SnowLeopard is my personal use-it-every-day OS.
I have spent some time making the main toolchains work quite well on SnowLeopard, and you will find on MacPorts a collection of clang versions from clang-3.3 to clang-11 that work well.
There is also a nice, fairly recent, libc++ that installs onto SnowLeopard and lets it do things that even more recent macOS versions have trouble doing.
On the gcc front, we have apple's gcc-4.2 all the way to gcc11 (current).
The cctools and ld64 versions available for SnowLeopard are very recent (Xcode 11 vintage).
I ported over the last possible (so far) version of qt5, qt5.3, that we could make work to SnowLeopard. Some newer versions of qt5 would be nice, but the workload curve arcs up sharply.
qt4 works great, and supports quite a lot of software still.
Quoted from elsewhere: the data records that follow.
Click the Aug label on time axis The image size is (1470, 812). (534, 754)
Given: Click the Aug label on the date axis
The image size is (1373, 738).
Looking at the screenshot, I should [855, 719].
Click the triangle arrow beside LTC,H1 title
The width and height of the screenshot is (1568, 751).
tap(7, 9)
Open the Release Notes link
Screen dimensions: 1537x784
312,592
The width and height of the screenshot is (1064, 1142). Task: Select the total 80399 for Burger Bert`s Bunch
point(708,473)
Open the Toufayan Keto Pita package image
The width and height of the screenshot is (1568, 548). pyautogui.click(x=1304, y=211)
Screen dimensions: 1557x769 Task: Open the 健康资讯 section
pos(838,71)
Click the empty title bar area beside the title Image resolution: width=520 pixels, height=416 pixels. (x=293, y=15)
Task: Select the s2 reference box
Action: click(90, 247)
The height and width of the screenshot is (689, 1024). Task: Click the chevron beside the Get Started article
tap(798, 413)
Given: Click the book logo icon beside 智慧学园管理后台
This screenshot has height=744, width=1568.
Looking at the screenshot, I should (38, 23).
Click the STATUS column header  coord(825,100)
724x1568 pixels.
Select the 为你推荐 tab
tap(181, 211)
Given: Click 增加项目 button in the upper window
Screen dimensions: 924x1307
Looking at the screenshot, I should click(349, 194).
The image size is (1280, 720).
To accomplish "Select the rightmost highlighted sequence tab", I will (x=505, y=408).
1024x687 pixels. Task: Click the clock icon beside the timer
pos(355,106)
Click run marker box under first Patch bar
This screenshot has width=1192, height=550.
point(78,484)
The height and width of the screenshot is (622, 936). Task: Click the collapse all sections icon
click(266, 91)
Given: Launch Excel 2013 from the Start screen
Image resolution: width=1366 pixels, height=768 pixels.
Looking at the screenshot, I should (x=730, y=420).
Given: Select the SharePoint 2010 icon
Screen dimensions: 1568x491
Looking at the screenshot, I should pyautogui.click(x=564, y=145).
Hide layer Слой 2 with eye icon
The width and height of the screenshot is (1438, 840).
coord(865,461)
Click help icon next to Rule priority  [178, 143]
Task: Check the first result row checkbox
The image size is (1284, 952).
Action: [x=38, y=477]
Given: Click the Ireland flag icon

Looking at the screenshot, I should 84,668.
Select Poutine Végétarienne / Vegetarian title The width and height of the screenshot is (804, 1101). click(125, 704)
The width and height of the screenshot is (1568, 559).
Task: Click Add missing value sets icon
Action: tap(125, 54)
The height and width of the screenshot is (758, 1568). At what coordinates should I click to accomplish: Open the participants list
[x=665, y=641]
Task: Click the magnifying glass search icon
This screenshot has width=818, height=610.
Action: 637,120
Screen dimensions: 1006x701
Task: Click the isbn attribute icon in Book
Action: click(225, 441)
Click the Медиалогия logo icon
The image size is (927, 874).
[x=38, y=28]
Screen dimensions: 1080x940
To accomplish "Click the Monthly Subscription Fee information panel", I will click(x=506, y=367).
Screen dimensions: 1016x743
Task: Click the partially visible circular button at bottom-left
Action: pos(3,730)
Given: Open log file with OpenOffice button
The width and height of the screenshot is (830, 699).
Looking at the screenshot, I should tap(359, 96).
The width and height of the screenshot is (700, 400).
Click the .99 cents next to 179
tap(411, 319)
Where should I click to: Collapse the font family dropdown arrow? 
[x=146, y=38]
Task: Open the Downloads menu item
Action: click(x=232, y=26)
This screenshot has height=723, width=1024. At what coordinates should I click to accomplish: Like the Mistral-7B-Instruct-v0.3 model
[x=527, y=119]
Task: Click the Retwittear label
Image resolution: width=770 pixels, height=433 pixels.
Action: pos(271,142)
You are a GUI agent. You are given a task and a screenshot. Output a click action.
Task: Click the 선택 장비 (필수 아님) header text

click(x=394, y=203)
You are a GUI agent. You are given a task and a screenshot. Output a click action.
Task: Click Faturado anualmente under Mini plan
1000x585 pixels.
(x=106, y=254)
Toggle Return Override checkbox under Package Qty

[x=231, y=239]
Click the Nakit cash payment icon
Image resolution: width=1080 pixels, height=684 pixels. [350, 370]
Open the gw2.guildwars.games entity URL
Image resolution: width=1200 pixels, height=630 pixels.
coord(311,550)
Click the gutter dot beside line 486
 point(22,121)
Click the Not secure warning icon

Finally, there is a compatibility library I have been working on called legacysupport that makes the SnowLeopard SDK responsive to features that were often introduced in much later SDK versions (time functions, etc). This lets a lot of quite current open-source software install and work well on SnowLeopard.
Things like Octave, CherryTree, a nice collection of qt5 software, a lot of open-source games, and almost all of the current tools (pdftk, apache2, mysql, etc, etc) work just great, very solid.
I ported TenFourFox to Intel with Riccardo's help back in 2018 and have uploaded the Intel builds since then (built on Tiger Intel for maximum coverage). That ship is unfortunately coming to an end as upstream has no plans to do any significant updating to that branch any longer.
However, I do have webkit2-gtk working on SnowLeopard, and some of the linux browsers (epiphany, for example) will build and run on SnowLeopard (imperfectly so far).